Довлатов у Попова с младенчества одержим безумной идеей «делания себя», создания своей легенды, своего фантазийного неотвязного образа. На полном серьезе автор толкует забавную довлатовскую байку о встрече в Уфе младенца Сережи в коляске с писателем Андреем Платоновым как первую попытку олегендарить себя. «Да, рано начал наш герой!»
Приятно, что дальше, углубляясь в детство и школьные годы героя, Попов меняет (первый раз за всю книгу) саркастический тон на благодушный и даже сентиментальный, пока не замечаешь, что это он умиляется собственным воспоминаниям, которые навязывает своему человечески невразумительному герою. Его не смущает очевидная нестыковка фактов, разница в три года не может не сказаться, и вот малыш Сережа, которого мама водила за ручку, прыгает, как школьник Валера, через пропасти с крыши на крышу!
Не в том, однако, дело.
Никогда не встречала таких судьбоносных, ощеренных будущим писательством воспоминаний детства. Символично всё. Детские обиды и горести: «Будущие писатели уже с юных лет ловят на голову эти „шишки“, будущие сюжеты». Помеченный судьбой мальчишка и шагу не может ступить не литературно: «Вспоминаю, как в поисках зрителей (то бишь читателей) я однажды вышел в школьный двор…» Послевоенное ленинградское детство: «Лучший трамплин для творческого взлета трудно изобрести». Какие-то неестественные, с фальшивинкой, будто взнузданные мемории, да еще детские… Но Попову, униженному в своем писательстве триумфом Довлатова, важно самоутвердиться сызмала.
Мирное сосуществование двух этих био резко обрывается — и больше не возобновится. Срабатывает и запускается на всю книжку установка Попова на анти-Довлатова. Вот типичный пример разоблачения феноменальной расчетливости героя, его провидческой, с детства, подготовки к своему блистательному, пусть и посмертному, будущему.
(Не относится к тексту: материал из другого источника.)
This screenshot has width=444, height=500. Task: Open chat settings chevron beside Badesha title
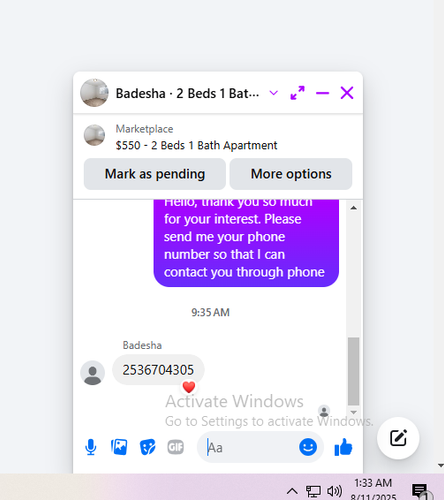(x=274, y=93)
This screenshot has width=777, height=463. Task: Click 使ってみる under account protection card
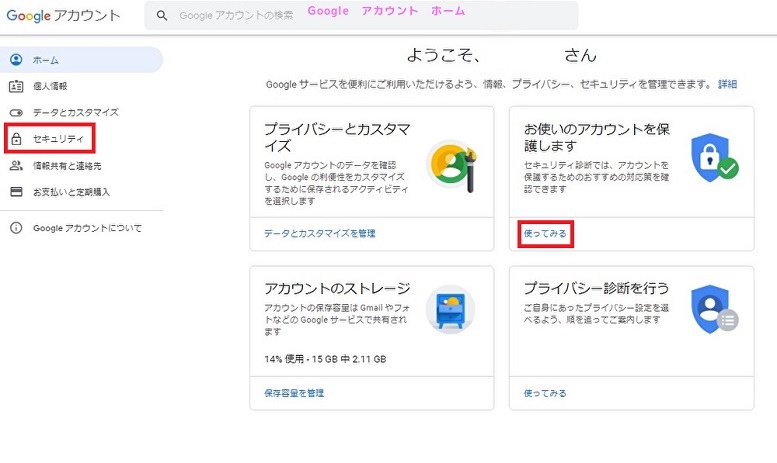tap(545, 233)
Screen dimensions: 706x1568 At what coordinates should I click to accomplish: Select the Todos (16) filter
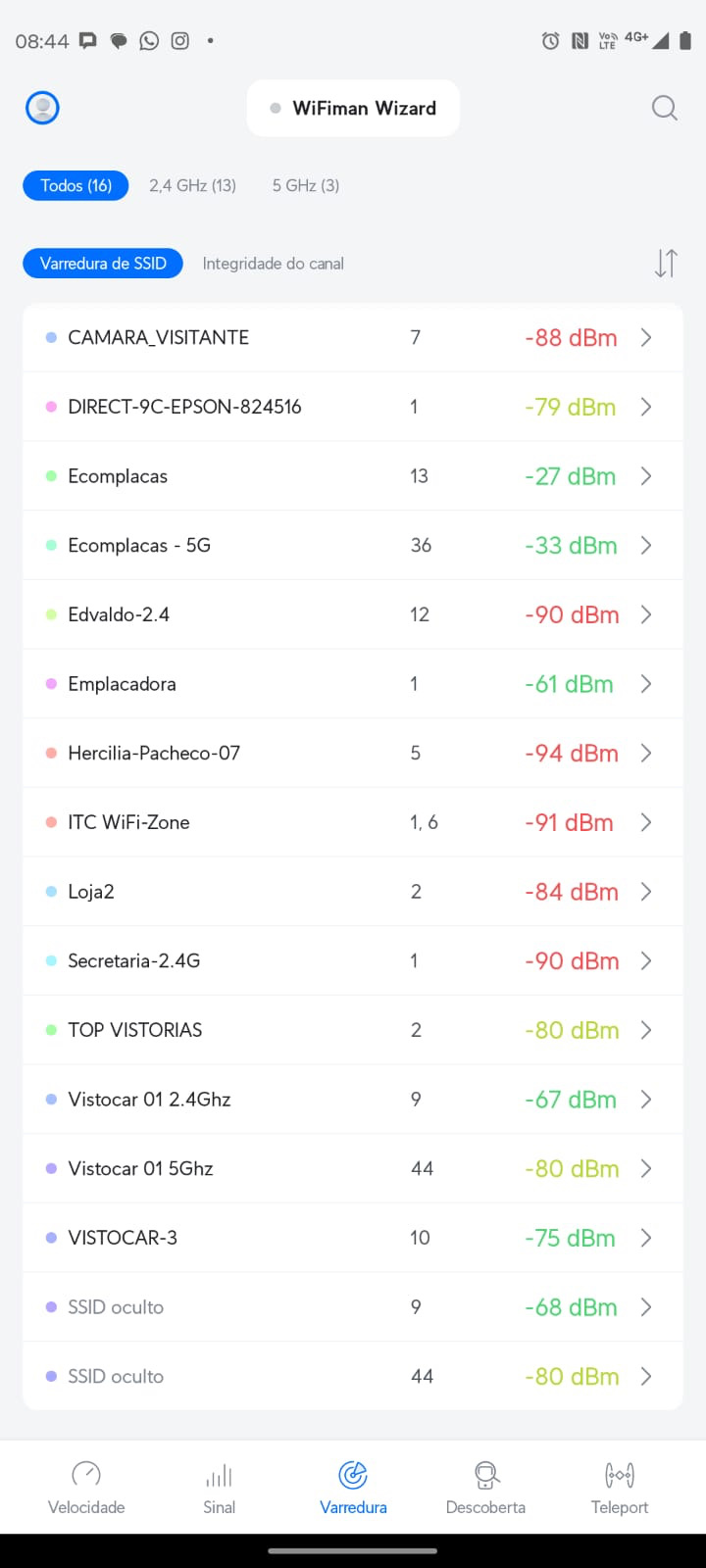click(76, 185)

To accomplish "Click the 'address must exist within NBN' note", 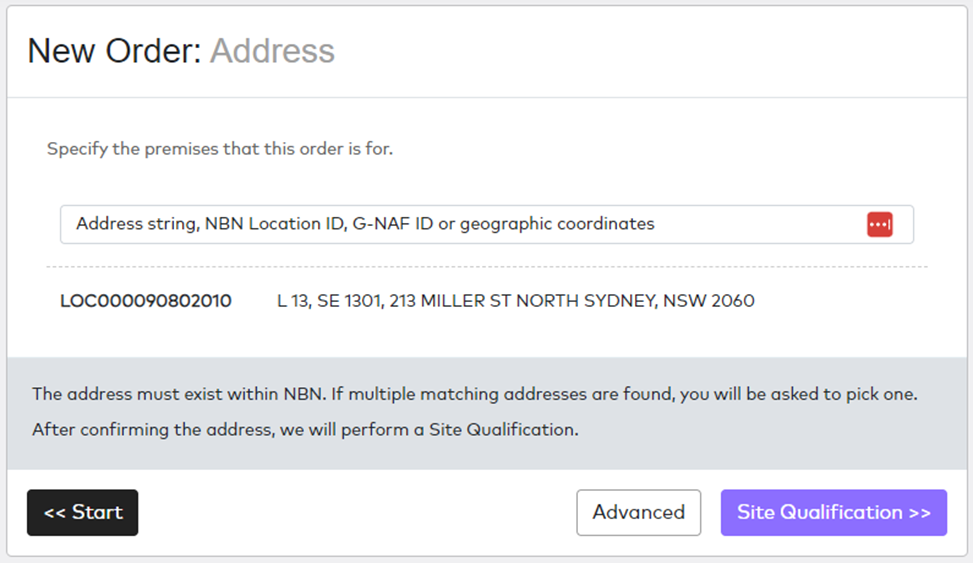I will [475, 394].
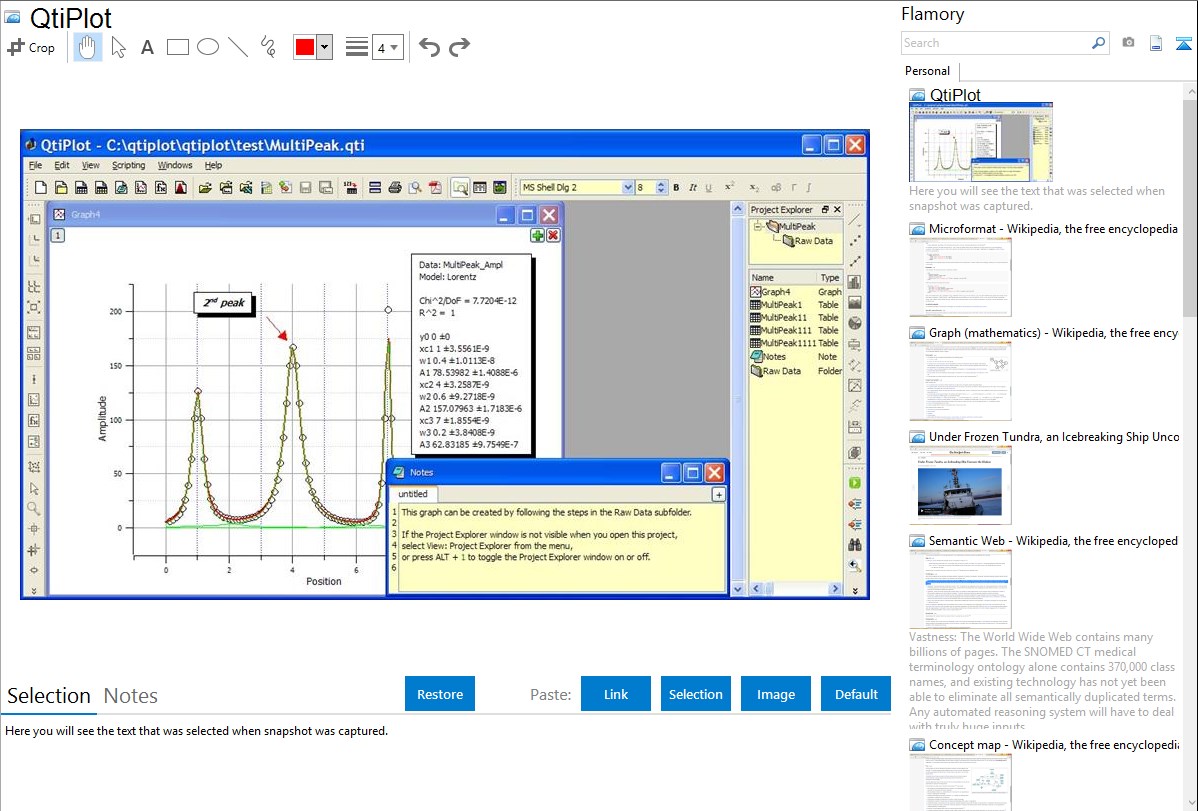Focus the Flamory search field
Viewport: 1198px width, 811px height.
point(995,43)
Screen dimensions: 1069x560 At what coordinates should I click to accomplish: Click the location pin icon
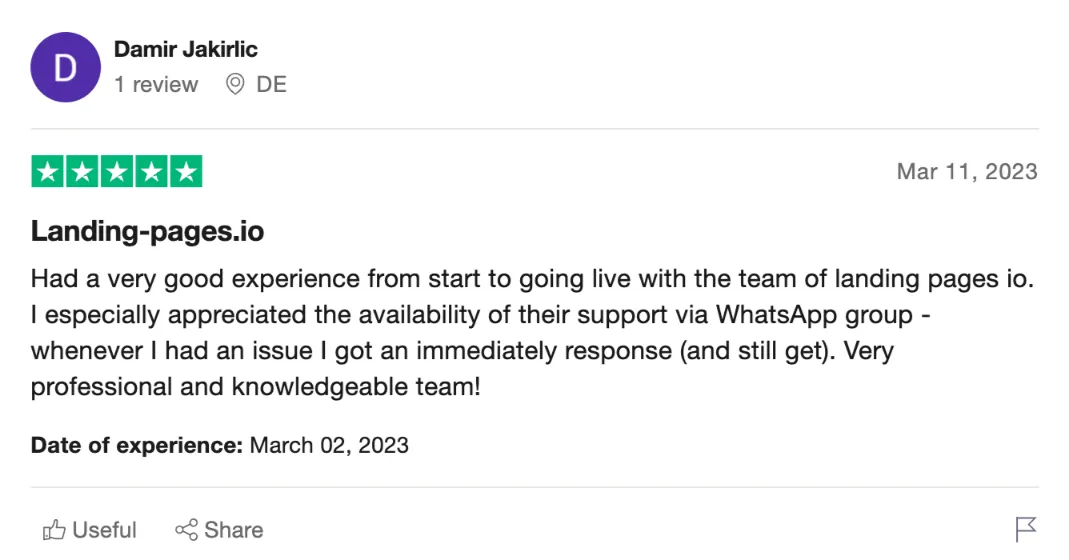235,85
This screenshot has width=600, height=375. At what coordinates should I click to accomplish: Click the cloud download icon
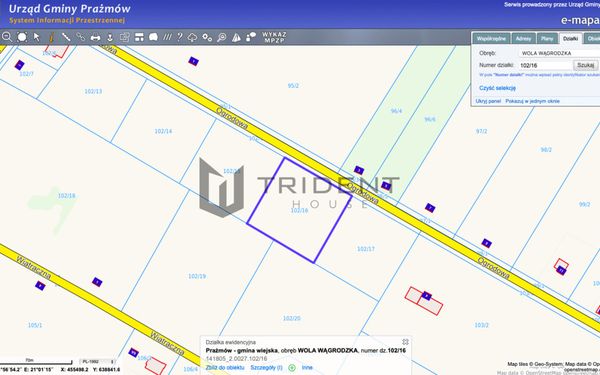tap(192, 38)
Школьнику Сереже десять лет. Он приносит в класс фотографии знаменитого Раджа Капура с усиками, из «самого популярного тогда индийского фильма „Бродяга“ — популярней тогда не было ничего!» Оказалось — это не Радж, а загримированный Сережа. Казалось бы, невинный прикол. Тем более, как я тоже вспоминаю этого вездесущего в те годы Раджа Капура, сходство с Сережей было. И Сережа это тонко обыграл — шутки ради, для забавы. Но гремит приговор Попова: «Он уже жаждал сверхпопулярности!.. Фотографии те — первые из известных нам мистификаций, из которых были потом созданы как жизнь Довлатова, так и его литература».
Новое обвинение: «В школе он пытался делать и литературный журнал — первый опыт будущих головокружительных проектов». Ничему не верит маниакально подозрительный автор. И доводит до конца свою бредовую версию малолетнего Довлатова, свихнутого на самопиаре: «В школе довлатовская легенда не сложилась, да и не могла сложиться. Ему нужен был другой „полигон“… он словно ждал — другого времени, другого, более заметного, места». Дошло? До меня не сразу, хотя и в курсе «довлатовской болезни» Попова. Вымышленный им Сережа, школьник-истукан, на котором автор оттачивает свою неуемную злобу, прозревает — минуя бесплодную молодость и зрелость — другое время и другой «полигон» для своего запоздалого писательского дебюта: 80-годы в Нью-Йорке. Неслабо для советского школьника в герметически замкнутой, за «железным занавесом» стране.